The plane was an Uzbekistan Airways Yakovlev-40 (search) en route from Termez, in the country's far south along the Afghanistan border, said an Interior Ministry duty officer who declined to give his name. He gave no further details.

An Uzbekistan Airways (search) official in Moscow, Eduard Mirzoyan, was quoted by the news agency Interfax as saying 36 people were aboard. One airport employee, who declined to give his name, said 32 passengers and five crew members were aboard the plane. He said no one was believed to have survived.

Richard Conroy, the senior United Nations official for Uzbekistan, was aboard the flight, said U.N. Development Program spokesman Bill Orme. He could not confirm if Conroy had died.

"We can confirm that he was on the plane," Orme said. "We are not aware of any other U.N. officials being on that flight."

Termez became a major hub for humanitarian aid into northern Afghanistan after the fall of the Taliban in late 2001, and aid workers and other foreigners commonly fly on flights between that city and the Uzbek capital. German troops have also been using the airport in Termez as a support base for peacekeeping troops in Afghanistan.

At the Tashkent Airport, Prime Minister Shavkat Mirziyayev and some aides approached a group of people waiting for the flight's arrival and led them into a nearby room. Later, a woman ran out of the room, crying "Oh, my beloved!"

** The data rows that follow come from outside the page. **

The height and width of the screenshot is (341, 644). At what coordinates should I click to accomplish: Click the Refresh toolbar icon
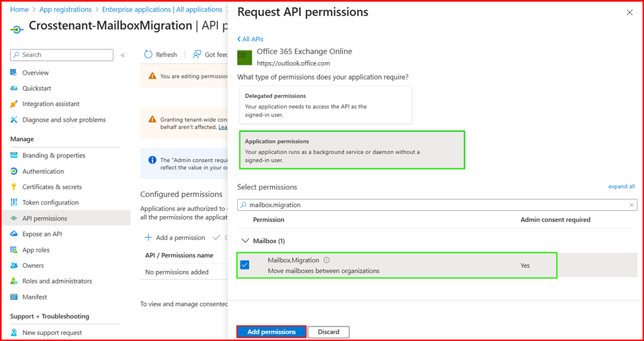pos(149,55)
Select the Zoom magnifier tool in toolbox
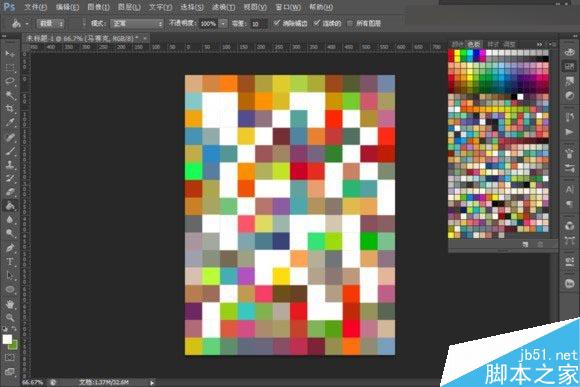Viewport: 580px width, 387px height. pos(10,318)
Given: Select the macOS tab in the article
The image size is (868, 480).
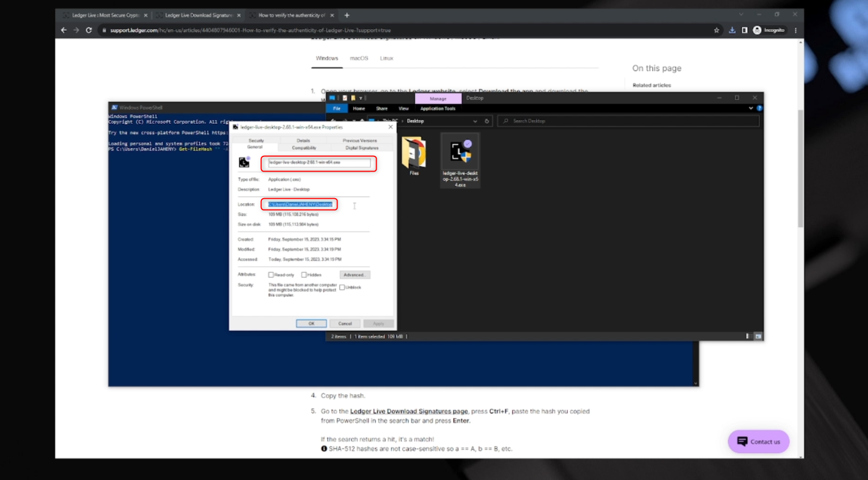Looking at the screenshot, I should [x=359, y=58].
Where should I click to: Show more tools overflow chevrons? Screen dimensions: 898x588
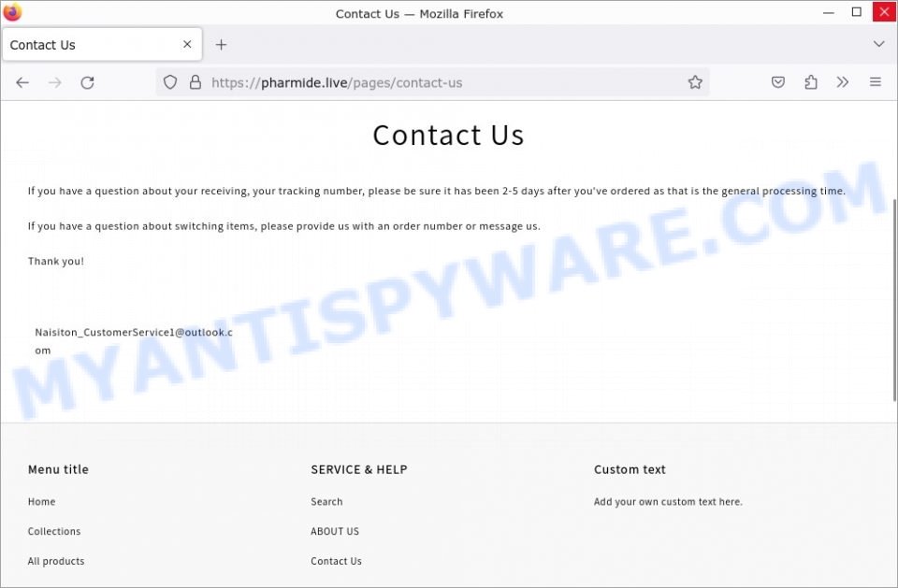(843, 82)
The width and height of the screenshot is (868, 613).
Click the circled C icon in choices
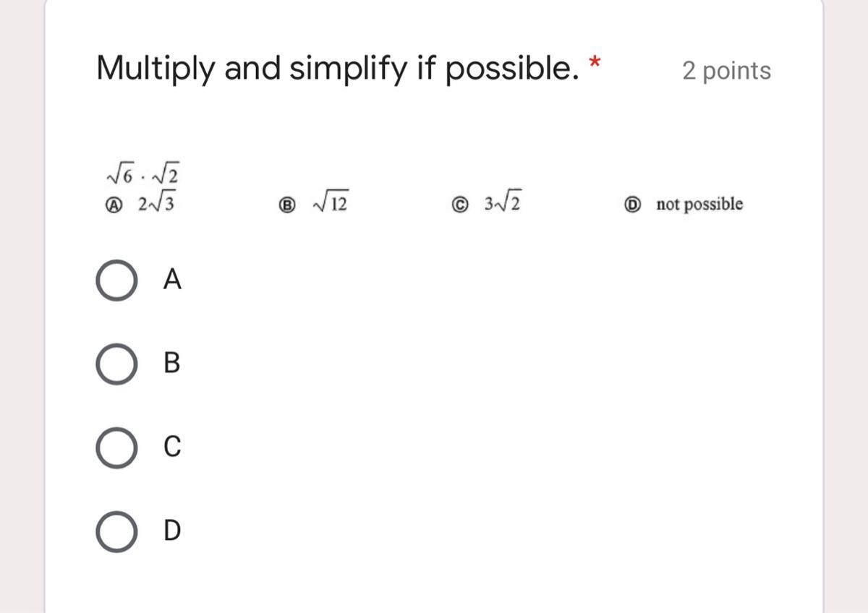[459, 205]
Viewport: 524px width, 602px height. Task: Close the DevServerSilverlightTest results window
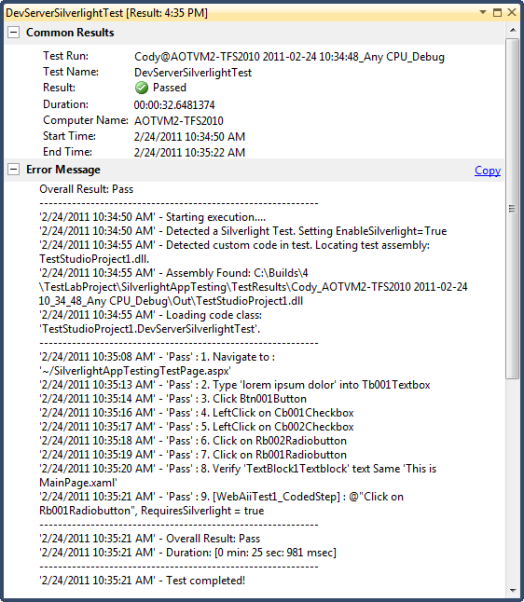click(512, 12)
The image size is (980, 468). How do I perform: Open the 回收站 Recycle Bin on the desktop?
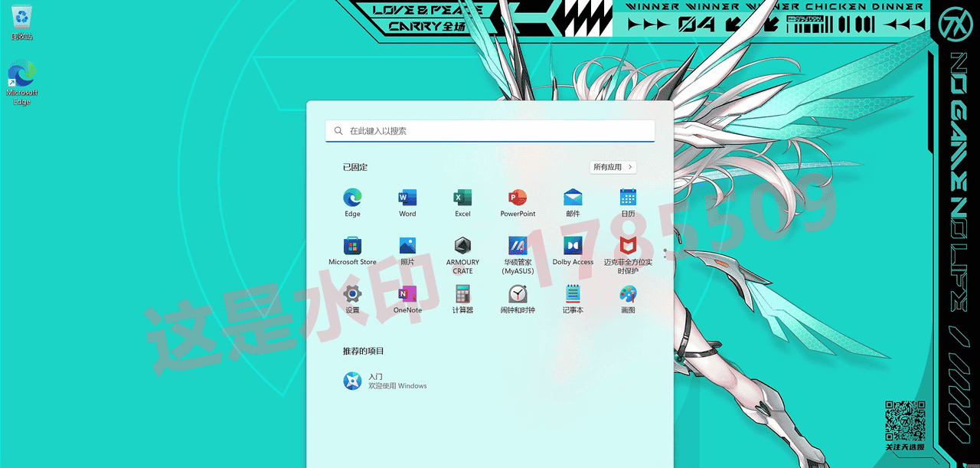pyautogui.click(x=21, y=19)
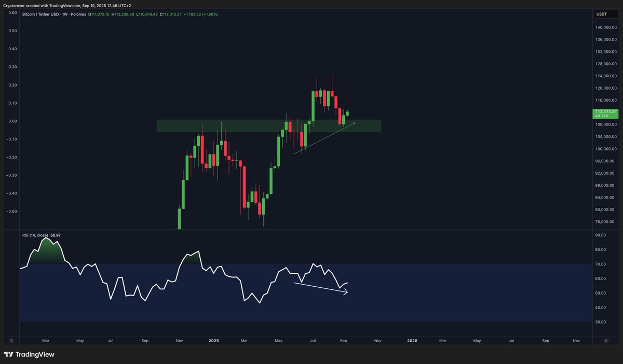Toggle auto-scale using the A icon

[x=605, y=341]
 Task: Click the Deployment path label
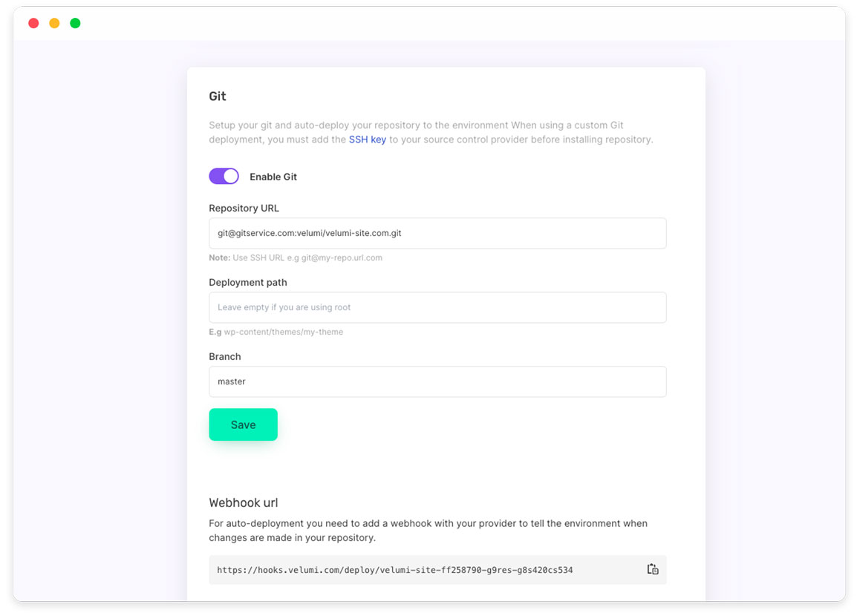(x=247, y=282)
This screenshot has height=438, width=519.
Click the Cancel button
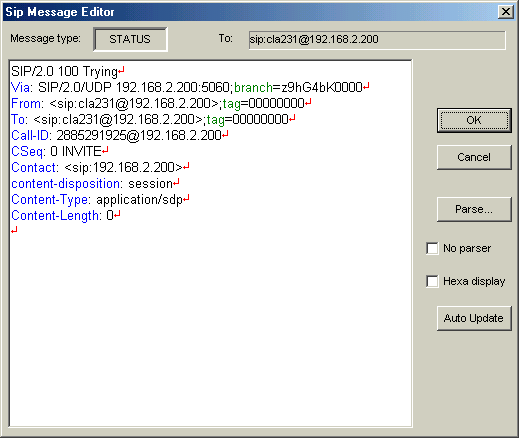tap(474, 157)
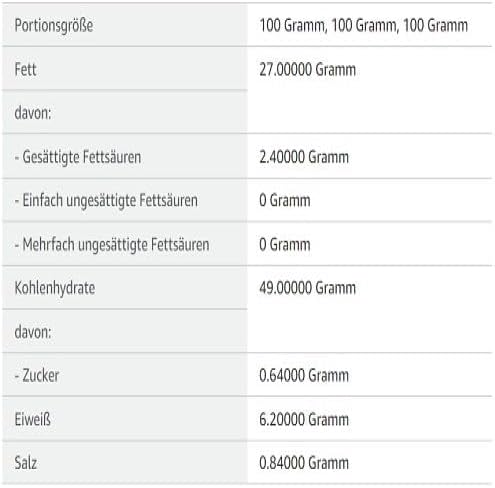The height and width of the screenshot is (488, 495).
Task: Click the Salz row label
Action: coord(26,463)
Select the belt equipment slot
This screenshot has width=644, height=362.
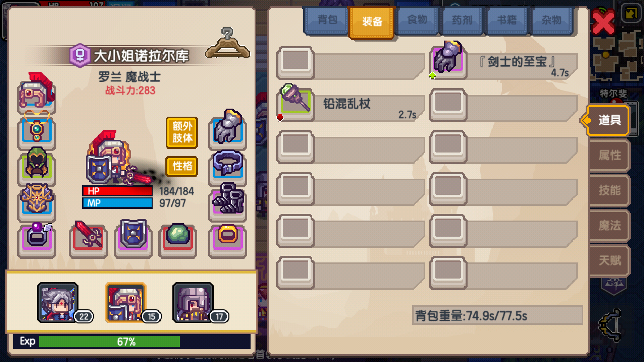(228, 166)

The plane crashed on approach to the airport in heavy fog. The crash area was sealed off to the public, but one airport worker said the plane appeared to have hit a stanchion of approach lights and flipped over, hitting the outside of a wall surrounding the landing area.

The area adjacent to the landing area is a mixture of industrial buildings and open spaces. It was not clear whether any buildings were damaged in the crash.

Several hours after the crash, the airport announced that it was closed due to bad weather and that arriving flights were being diverted to Samarkand, about 200 miles to the southwest.